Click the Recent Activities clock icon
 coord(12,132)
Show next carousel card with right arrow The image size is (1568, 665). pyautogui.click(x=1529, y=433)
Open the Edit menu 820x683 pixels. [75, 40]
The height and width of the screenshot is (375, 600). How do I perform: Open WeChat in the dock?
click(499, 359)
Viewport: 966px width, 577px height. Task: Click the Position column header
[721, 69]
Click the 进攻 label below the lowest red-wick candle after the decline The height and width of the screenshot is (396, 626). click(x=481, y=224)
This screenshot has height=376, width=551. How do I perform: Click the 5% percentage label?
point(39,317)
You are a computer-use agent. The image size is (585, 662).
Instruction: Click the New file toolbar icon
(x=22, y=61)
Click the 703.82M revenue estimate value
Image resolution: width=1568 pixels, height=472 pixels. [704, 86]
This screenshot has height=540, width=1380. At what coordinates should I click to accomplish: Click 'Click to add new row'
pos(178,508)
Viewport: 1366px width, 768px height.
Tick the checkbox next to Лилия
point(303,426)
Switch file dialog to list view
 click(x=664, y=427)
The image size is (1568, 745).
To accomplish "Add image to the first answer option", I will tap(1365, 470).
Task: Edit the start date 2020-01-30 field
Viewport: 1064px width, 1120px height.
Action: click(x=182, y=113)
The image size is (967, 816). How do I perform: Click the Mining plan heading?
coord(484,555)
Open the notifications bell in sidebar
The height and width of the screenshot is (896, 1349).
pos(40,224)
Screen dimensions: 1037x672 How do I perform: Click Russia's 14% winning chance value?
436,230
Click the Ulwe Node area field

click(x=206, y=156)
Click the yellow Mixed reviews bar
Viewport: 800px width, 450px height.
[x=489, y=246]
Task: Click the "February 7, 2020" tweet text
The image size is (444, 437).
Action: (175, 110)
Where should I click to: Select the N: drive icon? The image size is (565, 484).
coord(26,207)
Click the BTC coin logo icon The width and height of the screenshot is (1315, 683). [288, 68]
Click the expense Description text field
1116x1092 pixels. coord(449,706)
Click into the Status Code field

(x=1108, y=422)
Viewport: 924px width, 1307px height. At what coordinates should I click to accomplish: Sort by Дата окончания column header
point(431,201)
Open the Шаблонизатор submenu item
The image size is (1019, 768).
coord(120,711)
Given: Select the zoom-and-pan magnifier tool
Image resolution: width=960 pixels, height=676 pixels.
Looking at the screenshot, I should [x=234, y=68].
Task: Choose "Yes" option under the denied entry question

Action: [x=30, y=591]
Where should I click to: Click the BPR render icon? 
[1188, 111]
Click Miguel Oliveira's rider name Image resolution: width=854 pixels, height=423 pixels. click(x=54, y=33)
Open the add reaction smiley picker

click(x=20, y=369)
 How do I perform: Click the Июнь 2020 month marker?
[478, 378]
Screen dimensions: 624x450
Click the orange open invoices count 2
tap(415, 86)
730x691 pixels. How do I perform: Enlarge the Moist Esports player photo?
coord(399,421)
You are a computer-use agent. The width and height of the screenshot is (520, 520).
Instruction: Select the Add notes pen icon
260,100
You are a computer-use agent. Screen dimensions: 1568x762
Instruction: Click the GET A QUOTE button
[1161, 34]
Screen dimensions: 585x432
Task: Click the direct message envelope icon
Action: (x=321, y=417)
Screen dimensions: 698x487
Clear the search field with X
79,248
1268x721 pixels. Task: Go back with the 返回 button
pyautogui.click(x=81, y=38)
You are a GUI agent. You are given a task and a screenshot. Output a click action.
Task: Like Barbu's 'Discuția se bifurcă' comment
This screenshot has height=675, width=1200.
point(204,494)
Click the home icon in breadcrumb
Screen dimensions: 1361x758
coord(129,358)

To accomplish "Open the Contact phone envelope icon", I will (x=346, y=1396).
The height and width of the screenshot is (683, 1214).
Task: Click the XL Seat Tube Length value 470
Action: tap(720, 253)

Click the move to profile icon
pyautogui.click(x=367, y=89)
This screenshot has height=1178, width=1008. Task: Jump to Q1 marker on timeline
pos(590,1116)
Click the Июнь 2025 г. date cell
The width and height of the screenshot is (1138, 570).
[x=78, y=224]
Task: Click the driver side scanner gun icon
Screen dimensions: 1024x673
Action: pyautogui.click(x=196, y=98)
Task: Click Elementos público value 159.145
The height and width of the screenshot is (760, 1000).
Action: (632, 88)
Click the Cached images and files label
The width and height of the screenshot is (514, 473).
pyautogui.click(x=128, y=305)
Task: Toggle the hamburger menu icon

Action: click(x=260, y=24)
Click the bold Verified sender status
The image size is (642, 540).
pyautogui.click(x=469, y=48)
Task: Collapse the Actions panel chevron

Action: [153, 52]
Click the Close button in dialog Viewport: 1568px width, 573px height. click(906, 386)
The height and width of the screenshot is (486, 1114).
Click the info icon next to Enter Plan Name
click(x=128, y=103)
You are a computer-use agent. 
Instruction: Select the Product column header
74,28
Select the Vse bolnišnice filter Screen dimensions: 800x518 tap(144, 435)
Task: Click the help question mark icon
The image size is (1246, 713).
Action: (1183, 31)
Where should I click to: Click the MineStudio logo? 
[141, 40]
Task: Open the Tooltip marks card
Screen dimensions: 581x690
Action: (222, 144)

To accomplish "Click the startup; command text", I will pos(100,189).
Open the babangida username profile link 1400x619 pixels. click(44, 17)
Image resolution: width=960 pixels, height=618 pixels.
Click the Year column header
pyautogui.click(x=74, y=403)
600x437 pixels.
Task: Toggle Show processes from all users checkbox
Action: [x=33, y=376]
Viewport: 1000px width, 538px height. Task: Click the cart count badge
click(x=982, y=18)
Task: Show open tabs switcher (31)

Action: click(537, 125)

_TASK REQUIREMENTS_
Reproduce the material verbatim, line by line.

_ANSWER FOR THE TASK_
Click the Recent Activities clock icon
 coord(12,132)
Show next carousel card with right arrow The image size is (1568, 665). pyautogui.click(x=1529, y=433)
Open the Edit menu 820x683 pixels. [75, 40]
The height and width of the screenshot is (375, 600). How do I perform: Open WeChat in the dock?
click(499, 359)
Viewport: 966px width, 577px height. Task: Click the Position column header
[721, 69]
Click the 进攻 label below the lowest red-wick candle after the decline The height and width of the screenshot is (396, 626). click(x=481, y=224)
This screenshot has height=376, width=551. How do I perform: Click the 5% percentage label?
point(39,317)
You are a computer-use agent. The image size is (585, 662).
Instruction: Click the New file toolbar icon
(x=22, y=61)
Click the 703.82M revenue estimate value
Image resolution: width=1568 pixels, height=472 pixels. [704, 86]
This screenshot has height=540, width=1380. At what coordinates should I click to accomplish: Click 'Click to add new row'
pos(178,508)
Viewport: 1366px width, 768px height.
Tick the checkbox next to Лилия
point(303,426)
Switch file dialog to list view
 click(x=664, y=427)
The image size is (1568, 745).
To accomplish "Add image to the first answer option", I will tap(1365, 470).
Task: Edit the start date 2020-01-30 field
Viewport: 1064px width, 1120px height.
Action: click(x=182, y=113)
The image size is (967, 816). How do I perform: Click the Mining plan heading?
coord(484,555)
Open the notifications bell in sidebar
The height and width of the screenshot is (896, 1349).
pos(40,224)
Screen dimensions: 1037x672 How do I perform: Click Russia's 14% winning chance value?
436,230
Click the Ulwe Node area field

click(x=206, y=156)
Click the yellow Mixed reviews bar
Viewport: 800px width, 450px height.
[x=489, y=246]
Task: Click the "February 7, 2020" tweet text
The image size is (444, 437).
Action: (175, 110)
Where should I click to: Select the N: drive icon? The image size is (565, 484).
coord(26,207)
Click the BTC coin logo icon The width and height of the screenshot is (1315, 683). [288, 68]
Click the expense Description text field
1116x1092 pixels. coord(449,706)
Click into the Status Code field

(x=1108, y=422)
Viewport: 924px width, 1307px height. At what coordinates should I click to accomplish: Sort by Дата окончания column header
point(431,201)
Open the Шаблонизатор submenu item
The image size is (1019, 768).
coord(120,711)
Given: Select the zoom-and-pan magnifier tool
Image resolution: width=960 pixels, height=676 pixels.
Looking at the screenshot, I should [x=234, y=68].
Task: Choose "Yes" option under the denied entry question

Action: [x=30, y=591]
Where should I click to: Click the BPR render icon? 
[1188, 111]
Click Miguel Oliveira's rider name Image resolution: width=854 pixels, height=423 pixels. click(x=54, y=33)
Open the add reaction smiley picker

click(x=20, y=369)
 How do I perform: Click the Июнь 2020 month marker?
[478, 378]
Screen dimensions: 624x450
Click the orange open invoices count 2
tap(415, 86)
730x691 pixels. How do I perform: Enlarge the Moist Esports player photo?
coord(399,421)
You are a computer-use agent. The width and height of the screenshot is (520, 520).
Instruction: Select the Add notes pen icon
260,100
You are a computer-use agent. Screen dimensions: 1568x762
Instruction: Click the GET A QUOTE button
[1161, 34]
Screen dimensions: 585x432
Task: Click the direct message envelope icon
Action: (x=321, y=417)
Screen dimensions: 698x487
Clear the search field with X
79,248
1268x721 pixels. Task: Go back with the 返回 button
pyautogui.click(x=81, y=38)
You are a GUI agent. You are given a task and a screenshot. Output a click action.
Task: Like Barbu's 'Discuția se bifurcă' comment
This screenshot has height=675, width=1200.
point(204,494)
Click the home icon in breadcrumb
Screen dimensions: 1361x758
coord(129,358)

To accomplish "Open the Contact phone envelope icon", I will (x=346, y=1396).
The height and width of the screenshot is (683, 1214).
Task: Click the XL Seat Tube Length value 470
Action: tap(720, 253)

Click the move to profile icon
pyautogui.click(x=367, y=89)
This screenshot has height=1178, width=1008. Task: Jump to Q1 marker on timeline
pos(590,1116)
Click the Июнь 2025 г. date cell
The width and height of the screenshot is (1138, 570).
[x=78, y=224]
Task: Click the driver side scanner gun icon
Screen dimensions: 1024x673
Action: pyautogui.click(x=196, y=98)
Task: Click Elementos público value 159.145
The height and width of the screenshot is (760, 1000).
Action: (632, 88)
Click the Cached images and files label
The width and height of the screenshot is (514, 473).
pyautogui.click(x=128, y=305)
Task: Toggle the hamburger menu icon

Action: click(x=260, y=24)
Click the bold Verified sender status
The image size is (642, 540).
pyautogui.click(x=469, y=48)
Task: Collapse the Actions panel chevron

Action: [153, 52]
Click the Close button in dialog Viewport: 1568px width, 573px height. click(906, 386)
The height and width of the screenshot is (486, 1114).
Click the info icon next to Enter Plan Name
click(x=128, y=103)
You are a computer-use agent. 
Instruction: Select the Product column header
74,28
Select the Vse bolnišnice filter Screen dimensions: 800x518 tap(144, 435)
Task: Click the help question mark icon
The image size is (1246, 713).
Action: (1183, 31)
Where should I click to: Click the MineStudio logo? 
[141, 40]
Task: Open the Tooltip marks card
Screen dimensions: 581x690
Action: (222, 144)

To accomplish "Click the startup; command text", I will pos(100,189).
Open the babangida username profile link 1400x619 pixels. click(44, 17)
Image resolution: width=960 pixels, height=618 pixels.
Click the Year column header
pyautogui.click(x=74, y=403)
600x437 pixels.
Task: Toggle Show processes from all users checkbox
Action: [x=33, y=376]
Viewport: 1000px width, 538px height. Task: Click the cart count badge
click(x=982, y=18)
Task: Show open tabs switcher (31)

Action: click(537, 125)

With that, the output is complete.